Muson did teach me, though. Her patience not with her husband, but with herself, was a lesson. Her observations that her husband’s problems stemmed from his personal battle, and not hers, reminded me that not everything is about me. And thankfully, it gave me hope for the battles that will wage over the course of a marriage.
I snagged the book at the behest of my favorite website, A Practical Wedding, which, dearies, is about wayyy more than weddings. Maybe I fell so hard for Meg and her soriee of smart-minded chickies cause I had moved up here and had left my own tangible ones. Oh, and cause she recommends books like this.

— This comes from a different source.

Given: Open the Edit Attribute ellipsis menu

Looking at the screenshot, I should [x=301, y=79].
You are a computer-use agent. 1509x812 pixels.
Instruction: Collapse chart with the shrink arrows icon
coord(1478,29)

The Bitch in the House is a collection of essays investigating the role of modern day women: daters, wives, mothers…slaves? These vignettes are not for the faint of heart. Not for anyone who would have a difficult time burning their bra. In fact, N could easily tell when I’d been reading “that book.” “I think you should stop reading that book,” he said on more than one occasion.

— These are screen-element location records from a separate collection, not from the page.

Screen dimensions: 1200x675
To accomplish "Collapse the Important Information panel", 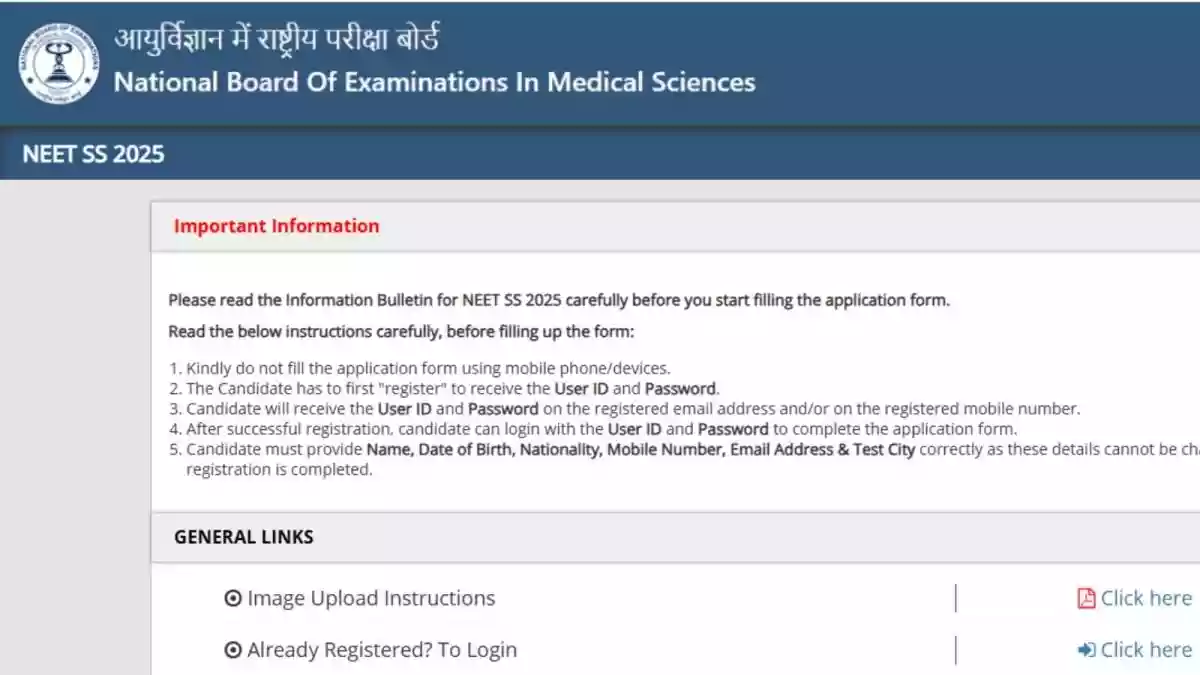I will [x=277, y=226].
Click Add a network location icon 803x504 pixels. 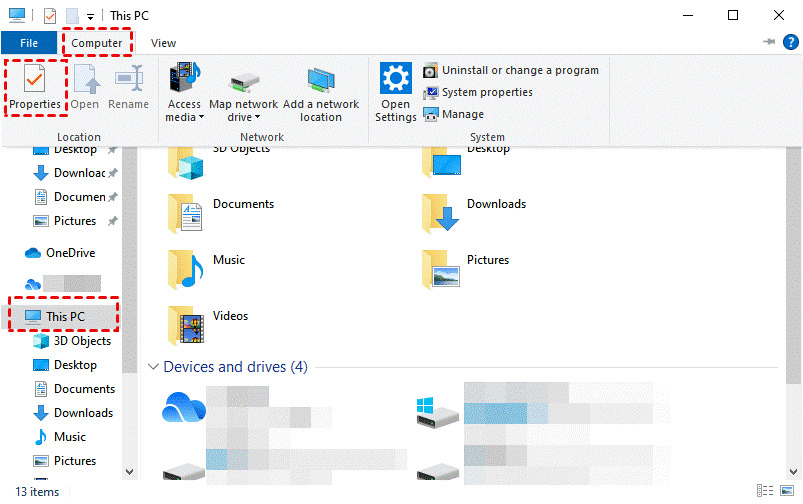[321, 80]
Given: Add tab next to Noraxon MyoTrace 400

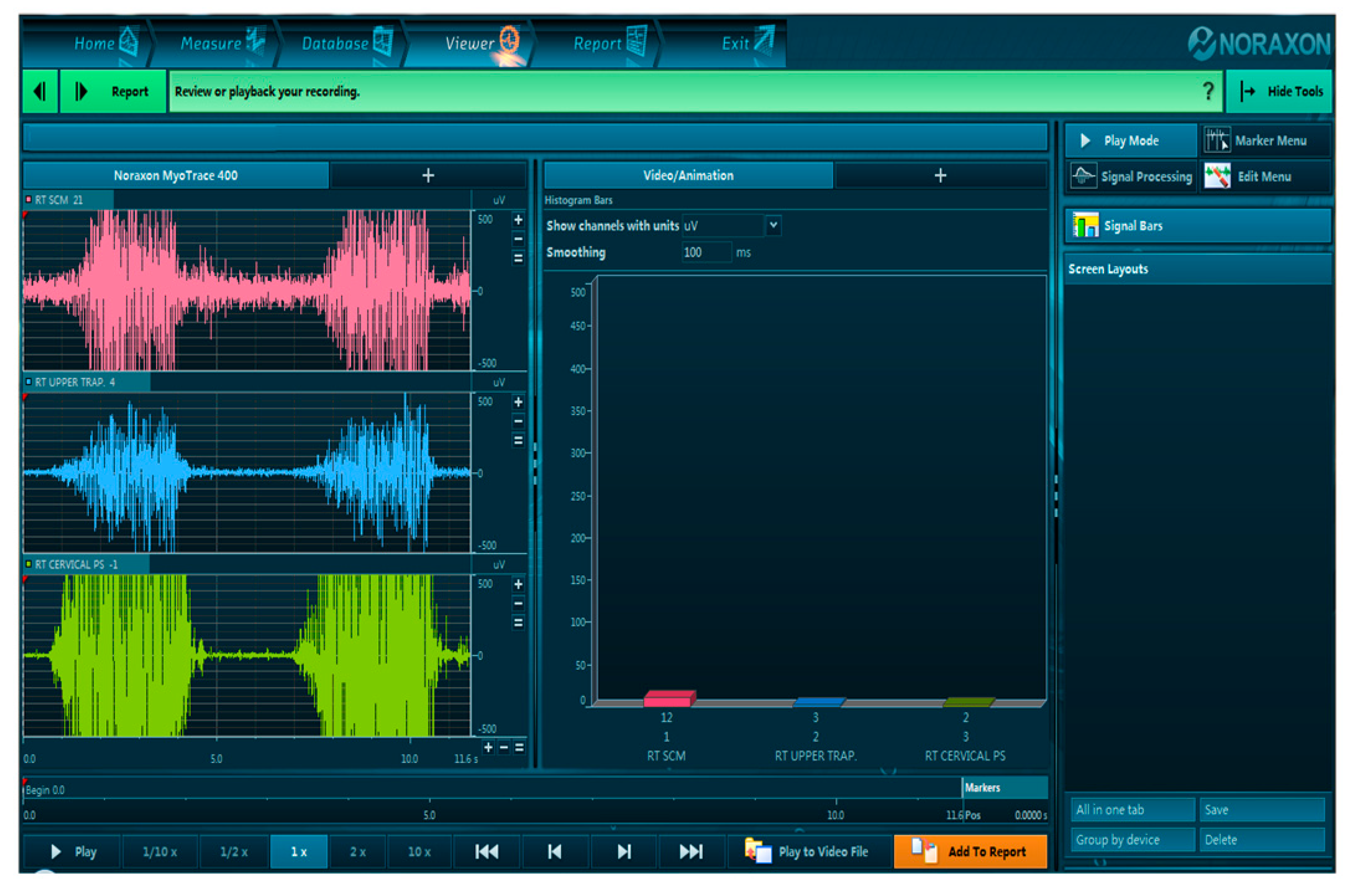Looking at the screenshot, I should pyautogui.click(x=428, y=175).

But–how lovely it was to hear from honest women who tell you like it is. How conflicted emotions are sometimes par for course. How difficult and conflicting it is to be a strong, independent woman in today’s society. And of course, it begs the question: can we have it all?
“I had lost that self now, despite all my vows not to–lost the self I considered my best one.”

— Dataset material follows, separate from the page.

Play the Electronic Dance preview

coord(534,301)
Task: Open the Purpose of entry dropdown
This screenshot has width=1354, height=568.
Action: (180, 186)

–Kate Christensen, “Killing the Puritan Within”, from The Bitch in the House
So many of the stories nail down the murky, delicate, alluded-to-but-never-discussed hardships of partnering, of mothering. The book made me think I wasn’t so freaky for mourning the loss of my single self. For loving both the heat of N’s cuddle and the isolation of book reading equally.
The best part about reading this book was I had purchased it (oh! to have money to buy books on a whim again!) and, inspired by this article and this kick-ass Billy Collins poem, I annotated the hell out of The Bitch. She’s smeared on, laughed in, sobbed over, pondered upon, all in pen, for the next pair of eyes to digest.
So, lovely readers, I offer this book. I’ll wrap it up pretty (remember these gems?) and ship it to your mailbox, for your reading pleasure. Don’t tell your partner you’re reading it; rather, get a headlamp and pillow and curl up in the bathtub like my mama used to do. Any takers?